Prior to departure Garvan, Amy, Rhys and Aaron were drilled by the experienced nursing staff at Royal Hobart Hospital. In what was by all accounts a highly surreal two weeks, they left their lives as carpenters, plumbers and engineers, and entered the ‘OT’. It’s a privileged experience, in a world of lacerations and tendons, beating hearts, Caesarean sections and breathing tubes passing through vocal cords.
The LSAs, having demonstrated they have a firm stomach and understand how to keep things sterile, continue training on station. Marissa (wintering doctor) and Rob (summering doctor) help the enthusiastic four through a warren of medical jargon and beeping equipment. For the station doctor, it’s a satisfying opportunity to build a team, do some teaching and foster obsessive handwashing habits.
Coming down South as the doctor is incredible. The station often reminds you that they want you as bored as possible, but there is plenty to do. After months of training in Kingston we adopt many new roles to provide healthcare. You are not just the doctor, but also the onsite medical stores manager, physiotherapist, vigilant public health advocate, cleaner, counsellor, radiographer, dentist, medical equipment trouble-shooter and calibrator, ship’s doctor and aeromedical officer. All supported by advanced telecommunication links back to Kingston. You help Australia continue as a pioneer in remote medicine, and leave with a great appreciation of how much effort it takes on many levels to provide a health service.

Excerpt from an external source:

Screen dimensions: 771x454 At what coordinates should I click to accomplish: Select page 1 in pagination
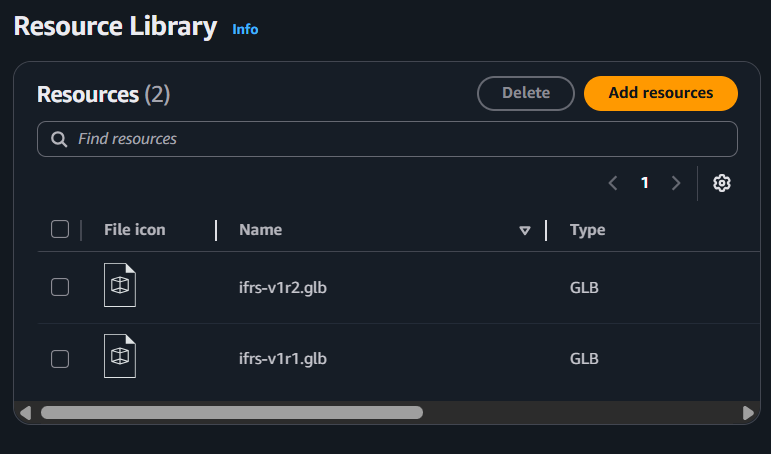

Before coming South, people are most keen to hear about the state of your appendix (do you still have it? are they going to take it? have you heard about that Russian doctor?). Rest assured that everyone is allowed to take their appendix to Antarctica — everyone except the wintering doctor (you should look up that Russian doctor).
The Australian Antarctic Program operates by the wise adage that ‘prevention is better than cure’. If medical care is required however, the doctor with their capable LSA team is well set up to respond.